"Giustizia negata": gli esperti ONU chiedono un'indagine indipendente sui 168 bambini uccisi nel raid in Iran
Un gruppo di esperti indipendenti delle Nazioni Unite in materia di diritti umani ha chiesto ufficialmente l'apertura di un'indagine indipendente sul bombardamento della scuola elementare Shayare Tayebe a Minab, in Iran. A cinque mesi dalla tragedia che il 28 febbraio 2026 ha provocato la morte di 168 bambini e di diversi insegnanti, gli esperti sollecitano Stati Uniti e Israele a fare piena luce sull'accaduto e a rendere pubblici i risultati dei rilievi.
In una dichiarazione congiunta rilasciata venerdì, i funzionari dell'ONU hanno criticato l'opacità con cui Washington e Tel Aviv stanno gestendo il caso:
"Il fatto che gli Stati Uniti e Israele non abbiano reso noti i risultati delle indagini solleva legittimi dubbi sull'equità, l'efficacia e la trasparenza delle procedure. La giustizia ritardata è giustizia negata."
Secondo le informazioni raccolte, l'istituto era una struttura esclusivamente civile, priva di qualsiasi impiego o copertura militare, ed è stato colpito due volte nell'arco della stessa giornata durante l'orario scolastico. Gli esperti hanno sottolineato che le vittime e le loro famiglie hanno diritto alla verità, alla giustizia e a un risarcimento adeguato, ricordando che "definire la morte di civili come un banale errore non cancella gli obblighi sanciti dal diritto internazionale umanitario, né esclude le responsabilità penali individuali".

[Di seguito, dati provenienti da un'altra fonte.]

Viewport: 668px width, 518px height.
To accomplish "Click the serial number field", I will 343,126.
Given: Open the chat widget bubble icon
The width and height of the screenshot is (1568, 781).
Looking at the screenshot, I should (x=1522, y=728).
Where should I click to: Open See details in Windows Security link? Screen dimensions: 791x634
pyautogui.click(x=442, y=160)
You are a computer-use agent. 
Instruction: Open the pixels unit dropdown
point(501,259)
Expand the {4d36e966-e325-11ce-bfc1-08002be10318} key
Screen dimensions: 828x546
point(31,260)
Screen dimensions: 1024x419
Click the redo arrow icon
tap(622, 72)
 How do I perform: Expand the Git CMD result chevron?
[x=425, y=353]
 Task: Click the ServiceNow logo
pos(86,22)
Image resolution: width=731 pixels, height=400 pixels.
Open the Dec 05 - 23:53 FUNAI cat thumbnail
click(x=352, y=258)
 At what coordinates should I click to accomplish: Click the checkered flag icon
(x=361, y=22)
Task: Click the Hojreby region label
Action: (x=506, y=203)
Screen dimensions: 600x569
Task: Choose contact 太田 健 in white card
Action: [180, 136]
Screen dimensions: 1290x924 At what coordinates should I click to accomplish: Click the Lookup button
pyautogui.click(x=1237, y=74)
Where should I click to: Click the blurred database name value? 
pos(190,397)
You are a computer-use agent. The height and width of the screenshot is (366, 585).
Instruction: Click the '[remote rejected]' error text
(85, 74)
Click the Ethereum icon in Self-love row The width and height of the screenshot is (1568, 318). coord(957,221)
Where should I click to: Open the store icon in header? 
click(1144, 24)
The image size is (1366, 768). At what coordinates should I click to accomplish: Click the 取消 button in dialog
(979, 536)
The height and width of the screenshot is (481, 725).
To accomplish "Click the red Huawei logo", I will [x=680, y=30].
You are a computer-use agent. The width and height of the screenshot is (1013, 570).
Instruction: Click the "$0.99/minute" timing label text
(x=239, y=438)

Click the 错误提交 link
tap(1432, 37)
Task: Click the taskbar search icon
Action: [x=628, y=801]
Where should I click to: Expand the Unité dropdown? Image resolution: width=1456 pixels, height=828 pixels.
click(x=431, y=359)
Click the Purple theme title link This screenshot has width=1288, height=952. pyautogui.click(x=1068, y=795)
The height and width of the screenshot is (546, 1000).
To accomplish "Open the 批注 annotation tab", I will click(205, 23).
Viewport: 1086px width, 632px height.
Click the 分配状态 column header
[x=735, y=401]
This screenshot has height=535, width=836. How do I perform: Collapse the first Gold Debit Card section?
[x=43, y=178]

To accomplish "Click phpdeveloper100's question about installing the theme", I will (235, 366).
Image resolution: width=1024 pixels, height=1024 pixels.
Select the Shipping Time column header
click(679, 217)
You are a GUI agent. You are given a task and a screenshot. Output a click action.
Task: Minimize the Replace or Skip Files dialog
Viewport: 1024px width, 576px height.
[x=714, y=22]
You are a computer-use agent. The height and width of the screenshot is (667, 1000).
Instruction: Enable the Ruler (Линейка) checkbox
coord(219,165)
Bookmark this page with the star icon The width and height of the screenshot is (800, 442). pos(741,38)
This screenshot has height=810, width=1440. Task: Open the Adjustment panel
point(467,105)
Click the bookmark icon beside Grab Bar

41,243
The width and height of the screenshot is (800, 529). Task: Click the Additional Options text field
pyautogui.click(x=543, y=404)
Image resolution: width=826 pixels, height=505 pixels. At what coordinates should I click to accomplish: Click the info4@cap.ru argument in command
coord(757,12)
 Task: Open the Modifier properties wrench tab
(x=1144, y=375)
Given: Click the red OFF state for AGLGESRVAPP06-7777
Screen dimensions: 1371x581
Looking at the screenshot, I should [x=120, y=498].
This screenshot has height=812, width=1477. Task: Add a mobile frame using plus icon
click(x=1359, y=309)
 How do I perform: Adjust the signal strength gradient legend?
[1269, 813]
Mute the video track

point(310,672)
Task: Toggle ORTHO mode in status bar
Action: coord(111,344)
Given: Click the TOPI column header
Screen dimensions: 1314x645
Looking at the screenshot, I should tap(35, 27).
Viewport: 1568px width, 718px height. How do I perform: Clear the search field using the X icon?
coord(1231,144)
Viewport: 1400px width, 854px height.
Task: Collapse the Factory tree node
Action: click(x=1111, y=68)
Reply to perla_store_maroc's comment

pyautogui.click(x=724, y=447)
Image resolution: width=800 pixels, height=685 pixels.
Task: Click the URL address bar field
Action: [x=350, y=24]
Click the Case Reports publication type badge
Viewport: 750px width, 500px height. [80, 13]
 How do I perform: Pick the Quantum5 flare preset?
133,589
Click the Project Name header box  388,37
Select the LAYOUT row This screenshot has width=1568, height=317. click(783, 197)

L'attacco a Minab rappresenta, secondo l'ONU, uno degli episodi più drammatici del fallimento nel proteggere i civili durante le operazioni militari condotte contro l'Iran a partire dal 28 febbraio 2026. L'offensiva ad interim – protrattasi fino al 7 aprile – ha causato la morte di almeno 3.519 persone (tra cui oltre 500 donne) e il ferimento di più di 33.000 civili, oltre a provocare devastazioni diffuse a infrastrutture protette come ospedali e scuole.
L'ONU esorta pertanto la comunità internazionale e i paesi d'influenza a intervenire per fermare l'escalation e prevenire una catastrofe umanitaria ancora peggiore, ribadendo che il divieto di uso della forza contro la sovranità di uno Stato resta un pilastro fondamentale dell'ordinamento internazionale.